Balanced vs. Unbalanced: An Overview
While one audio cable may not look much different from the next, even subtle differences can be exponential. Whether for personal or business use, audio cables serve a litany of purposes. But there is an important aspect that you will no doubt run across: balanced and unbalanced.
Balanced cables have three conductors – positive, negative, and ground signals. Unbalanced cables only have one signal and one ground conductor. The only real difference between the two is that the balanced cables transmit signals through the positive and negative with one being the inverse of the other. Both are great at dealing with electrical interference, though a balanced cable is superior.
Short for “tip/sleeve cable”, the TS cable is one of the most commonly known types of audio cable. Generally speaking, these are used for musical instruments like keyboards, guitars, and more. It’s an unbalanced cable that has two conductors, which makes it suitable for short distances while connecting to mono instruments.

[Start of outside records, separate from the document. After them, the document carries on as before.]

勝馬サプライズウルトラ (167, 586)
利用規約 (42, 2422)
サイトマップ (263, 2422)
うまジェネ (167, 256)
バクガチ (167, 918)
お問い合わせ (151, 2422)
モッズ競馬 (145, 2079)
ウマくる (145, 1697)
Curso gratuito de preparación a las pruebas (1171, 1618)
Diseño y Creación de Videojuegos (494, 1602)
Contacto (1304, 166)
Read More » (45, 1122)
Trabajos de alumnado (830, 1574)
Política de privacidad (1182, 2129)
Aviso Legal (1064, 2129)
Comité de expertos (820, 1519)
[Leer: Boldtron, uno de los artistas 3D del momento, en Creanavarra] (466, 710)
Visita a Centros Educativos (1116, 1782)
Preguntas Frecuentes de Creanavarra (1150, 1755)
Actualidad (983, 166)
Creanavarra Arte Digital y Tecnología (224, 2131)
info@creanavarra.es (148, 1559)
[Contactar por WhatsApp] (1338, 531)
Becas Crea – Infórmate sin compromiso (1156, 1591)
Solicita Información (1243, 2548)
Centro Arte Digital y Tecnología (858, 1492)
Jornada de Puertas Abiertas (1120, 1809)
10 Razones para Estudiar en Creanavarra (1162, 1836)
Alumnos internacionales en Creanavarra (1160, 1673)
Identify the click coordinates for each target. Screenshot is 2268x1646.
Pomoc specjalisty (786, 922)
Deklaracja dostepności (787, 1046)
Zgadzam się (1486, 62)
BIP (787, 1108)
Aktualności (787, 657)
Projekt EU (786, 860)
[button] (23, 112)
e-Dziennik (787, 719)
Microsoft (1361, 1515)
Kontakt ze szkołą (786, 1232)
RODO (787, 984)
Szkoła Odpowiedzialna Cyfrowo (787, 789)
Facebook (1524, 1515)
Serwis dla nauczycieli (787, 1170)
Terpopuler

These cables can also connect to amplifiers, mixers, and several other audio interfaces that are capable of using TS cables. Most of the connectors are ¼” for instruments, 1/8” for mono headphones. The musical world puts TS cables to good use on a regular basis. The TRS cable is very similar except that it has another ring to it. TRS can act as both balanced and unbalanced, making it more versatile in the musical world.
This type of cable – with one red connector and one white connector – was manufactured by the Radio Corporation of America. The RCA became the standard for low-cost audio cables over time. The design and construction are simple, which is why the cost has remained low for so long.
RCA became the standard for AV and home stereo systems. They are basically unbalanced cables since they have just two connectors. Because of that construction, they are ideal for short distances. These cables are even popular today for connecting analog devices and equipment.
Let’s get one thing clear from the start. MIDI cables don’t actually send sound or audio. They are sending event information between devices and equipment that have MIDI compatibility. This is one of the earliest digital audio cables, having 5-pin connectors.
MIDI cables basically carry data in a digital format rather than actual audio signals. Most of the modern MIDI cables have since been replaced by USB connectors and cables.
The standard for both audio and video in this day and age. It is very simple to use and extremely popular for digital audio interfaces. USB replaced the MIDI connector and has since been tweaked to carry data and power while being able to transmit audio signals.
The latest offering is USB C, which has basically replaced 3.5mm headphone jacks for mobile phones. USB also comes in other forms: Type A, Type B, and Micro USB, among others. For any audio and video equipment produced over the last decade, USB cables have become the norm. Even charging devices for most mobile electronic devices, USB has become the primary cable of choice.